Говорите, ничего нельзя вернуть, ничего нельзя исправить? Я слышал и такое. Возможно, вы правы. Но не в мире, у которого есть Изнанка, где на Событие, Время и Пространство может быть повешен серебряный замок. Тем болезненней принятие того, что это не твоя рука повернула в нем ключик и не ты хранитель его скважины.
И тогда опять накрывает раскаяние: в тебя поверили, а ты не справился, за тобой пошли, а ты завел в тупик. И за серебряным замочком остался спрятан ответ: как ты оказался посреди Стеклянной пустыни, если начало времени и пространства обусловлено двумя точками глаз обыкновенного ежа?

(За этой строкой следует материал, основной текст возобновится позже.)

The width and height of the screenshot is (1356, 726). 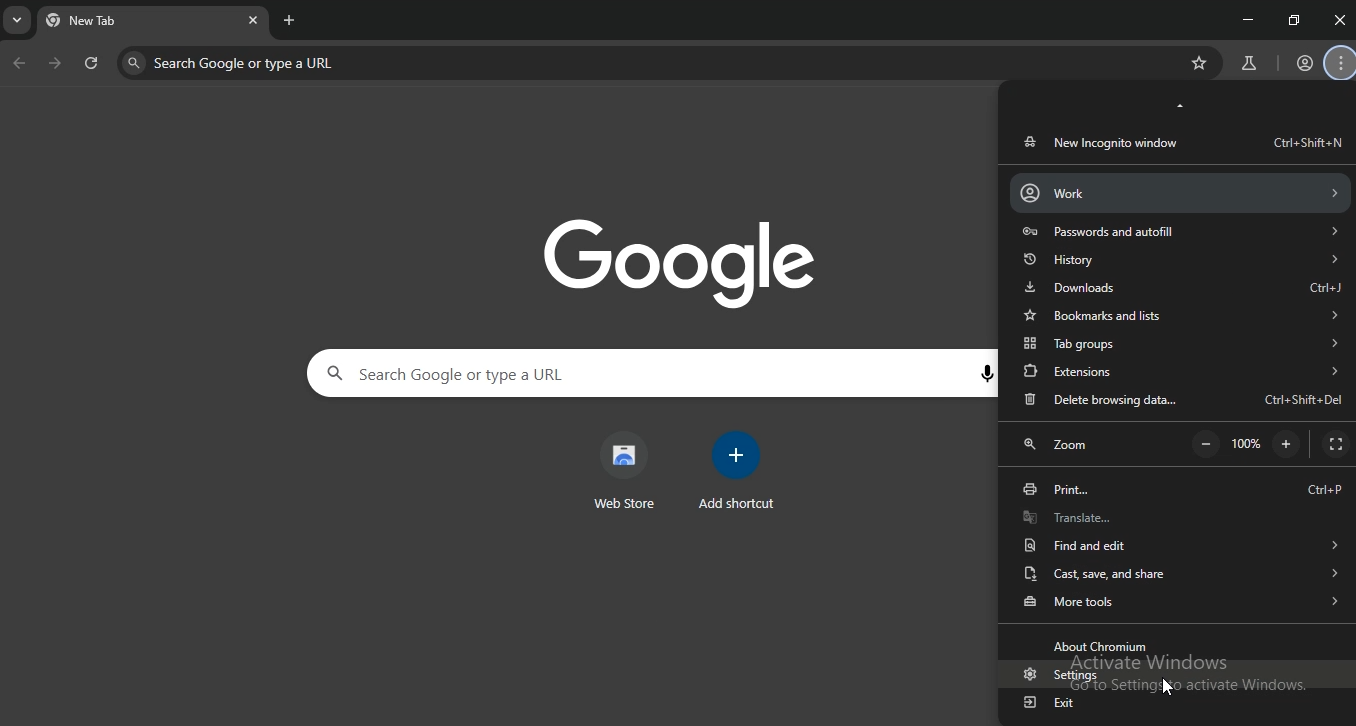 What do you see at coordinates (1178, 192) in the screenshot?
I see `account` at bounding box center [1178, 192].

Мое раскаяние – это боль и кровь, и потерянная память. Мое раскаяние — это ложь, потому что я не знаю, мое ли оно.
***
Выбор в пространстве ограниченного горизонта и низкого потолка, с одной стороны, прост, с другой – неочевиден. Вправо или влево? Вверх или вниз? Среди каменных стен, давящих со всех сторон, и однообразных поворотов волей-неволей теряешься, начинаешь испытывать панику. Боялись и мы, потому не отпускали руки друг друга. Изильда меня не укоряла, она сознательно приняла решение и помнила об этом. Но никто не мешал нам сомневаться в правильности своего выбора. И так мы шли дальше до очередной развилки. Рельсы закончились где-то позади, как и воспоминания об уютных улочках подземного города. Лабиринт же вовсю забавлялся с нами, заставлял чувствовать себя фишками в настольной игре. Он то погружал нас в чужие жизни, где прошлое было неотличимо от будущего, то возвращал под мрачные своды бесконечных туннелей. И никакого намека на дверь, на выход из него.
Гневный голос Общины догнал в очередном узком коридоре.
– Изильда, Рарнэ, что вы наделали? Где вас найти? Если вам плевать на себя, подумайте о других. Последствия лягут на всех. Зачем вы так?
Пульсирующая точка в левом виске разрослась болью. Я опустился на колени и схватился за голову. Изильда упала рядом. Глаза перестали видеть. Голова раскалывалась, словно в нее воткнули штырь и медленно его там проворачивали. Пересохший язык ощутил кровь. И тогда пришла тьма.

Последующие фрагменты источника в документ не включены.